Task prompt
In the records below, find the line containing "Given: Click the" and the line containing "1080x564 pixels. Task: Click"; please repeat exactly the lines from one to the other, both included, and nothing more.

Records shown
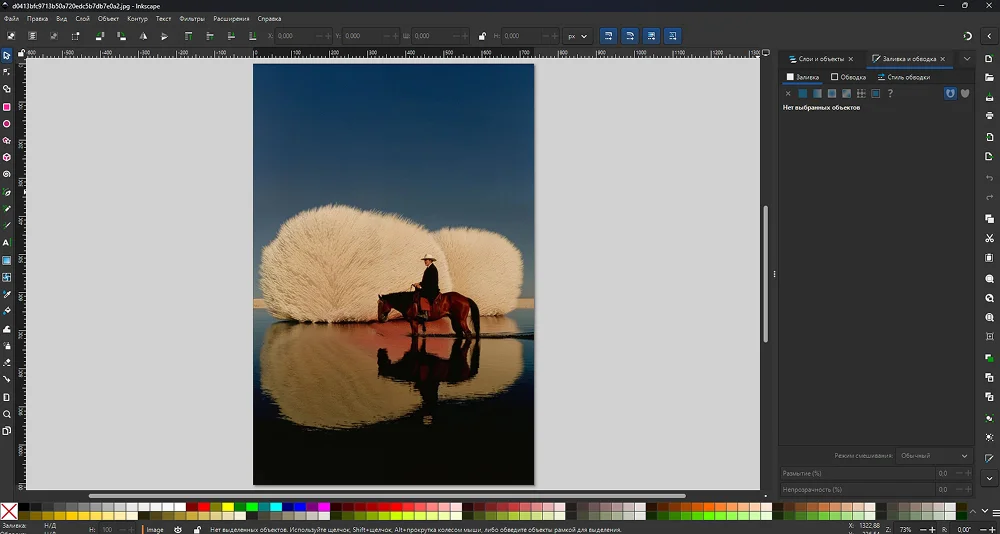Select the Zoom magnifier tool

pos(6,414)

* * *

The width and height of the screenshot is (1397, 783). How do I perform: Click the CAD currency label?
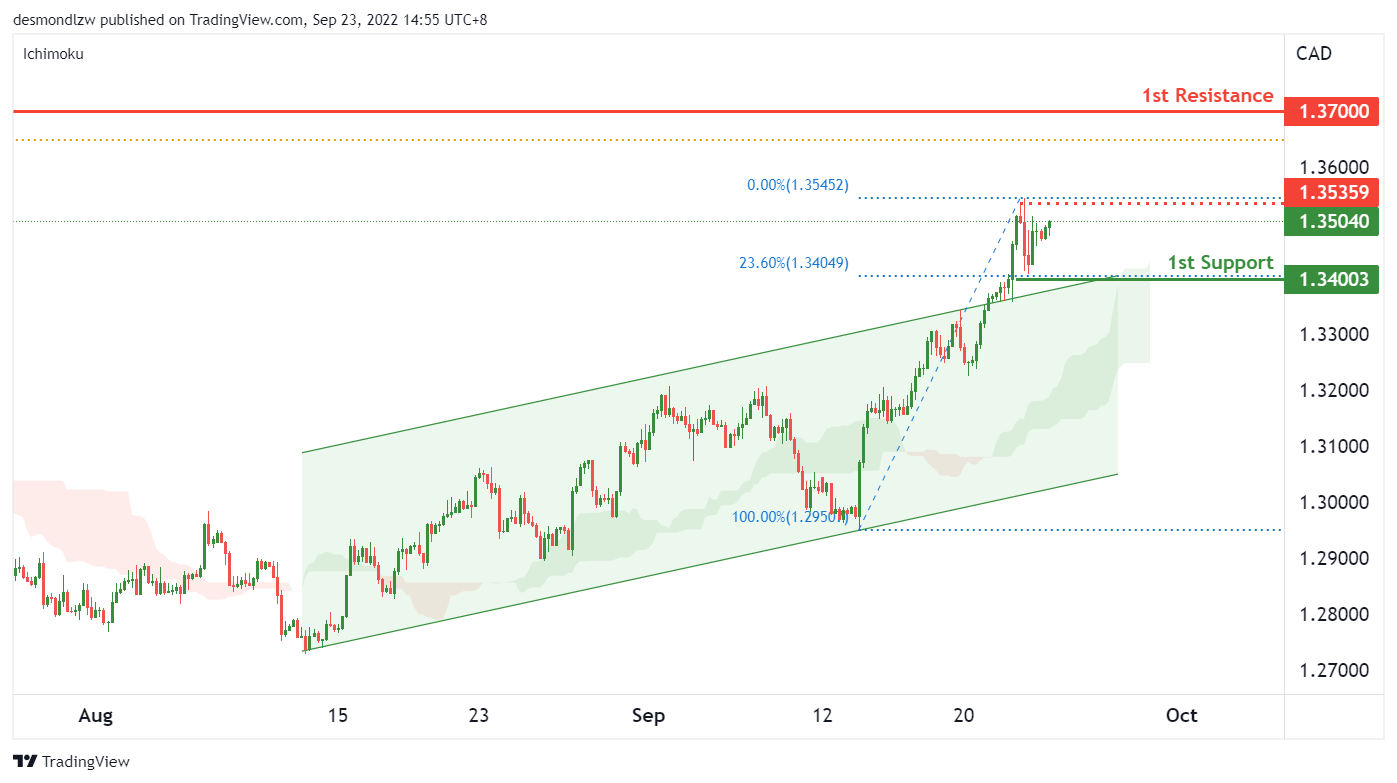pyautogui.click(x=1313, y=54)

* * *

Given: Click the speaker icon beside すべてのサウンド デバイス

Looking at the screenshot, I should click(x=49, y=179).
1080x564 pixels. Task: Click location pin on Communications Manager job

Final answer
Given: Click the speaker icon beside すべてのサウンド デバイス

Looking at the screenshot, I should click(x=49, y=179).
1080x564 pixels. Task: Click location pin on Communications Manager job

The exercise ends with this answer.